当初、株主兼代表取締役は坂井一信氏とする。資産管理会社の活用(以下「法人化」)においては、建物を法人へ譲渡し上記のメリットを達成することを目的とする。
また、土地については地主一族の場合、代々承継している土地であることから、その取得費は不明(取得費不明の場合には売買価格の「5%」が取得費となる)である。
したがって、資産管理会社へ譲渡するとその譲渡税が高額となる((譲渡価格-取得費及び諸経費)×20.315%)ことを鑑みこのタイミングでは移転しない。
一方で、建物は法人、土地は個人という所有形態になり一見「借地権」が発生するように思えるが、法人から個人へ適正な地代を支払い、かつ「無償返還の届出」の手続きをすることにより借地権設定にかかる権利金の認定課税がなされないように対応する。
さらには、既存の借入がある場合には銀行に対して法人へローンの借り換えを依頼することになる。銀行によっては新規で法人に対して融資を行い、当該融資金をもって個人のローンを返済する方法(図表13)があること。
あるいは個人の借入を法人が「債務引受」する形でローンを承継する方法(図表14)があり、銀行によって対応が異なることから事前相談が不可欠である。この際に、他行へ借換を行い金利の引き下げる戦略をとることもある。本件においては、既存銀行が低い金利のまま継続できそうであることから、そのままとした。
上記のとおり、法人化段階においては多くの時間と労力を要することから実行にあたっては坂井一信氏を中心に対応していくこととした。その後、軌道に乗ってきた段階において資産管理会社の株式については長男へ贈与するという方針を立てた(課題:生前の承継により「悠々自適な生活」を実現する)。
他方、次男に対しては、当該資産管理会社の社員として建物の維持管理への協力などを行ってもらい給与を支払うことで将来的な収入の確保を図ることとした(課題:次男の将来の収入のサポート)。
NO4の既存建物について「債務引受」の形で法人へ移した。また、NO3については法人名義で請負契約を締結のうえ建築を行うこととした。
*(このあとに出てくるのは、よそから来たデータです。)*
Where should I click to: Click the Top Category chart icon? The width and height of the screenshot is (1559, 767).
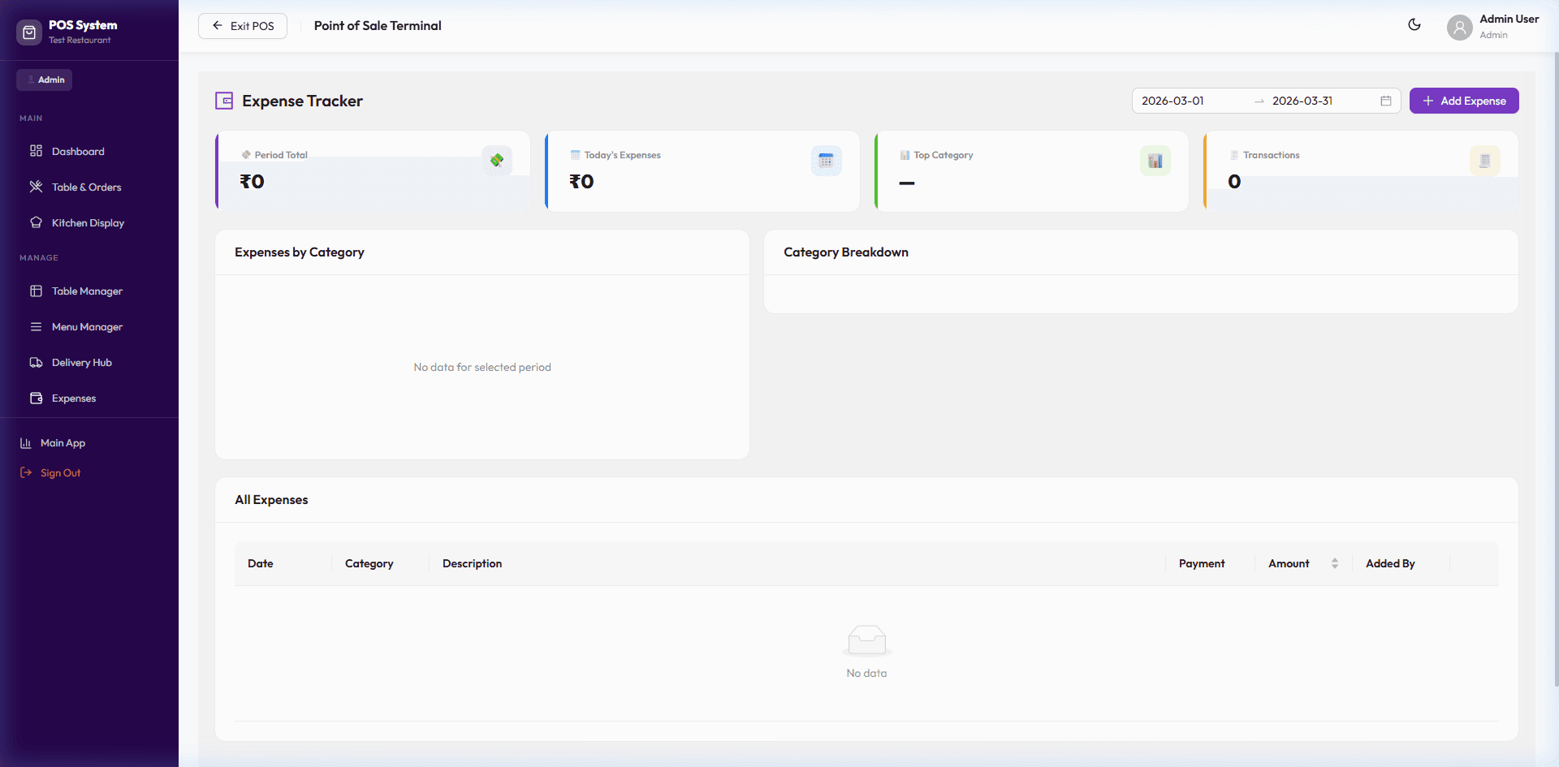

NO2については「不動産鑑定評価」取得のところおおむね固定資産税評価額程度であったことから、諸経費分を含め8,000万円を新たに法人にて借入することとした。したがって借り入れについてはすべて法人で行っているが、不可分の土地についてはそれぞれ担保提供をしている。
個人については、借入がなくなり、かつNO2(既存借入なし)の売却資金7,500万円分が増加したが、生命保険非課税限度額(法定相続人5名×500万円=2,500万円)について、いくつかの生命保険会社の提案を受け、安定的でありかつリターンの大きい保険へ加入することとする。
当該ケースにおける相続税額は約7,000万円であり、今後借入返済による資産の増加や不動産キャッシュフローによる金融資産の積み増しなどもないことから相続税額は大きくはぶれず当該金額を目線としておけばよい。
なお、「無償返還の届出」を提出した土地については自用地に対して「20%の減額」となる。
方向性が固まった
真田と里見は、依頼者である坂井氏に対して提案に行くこととした。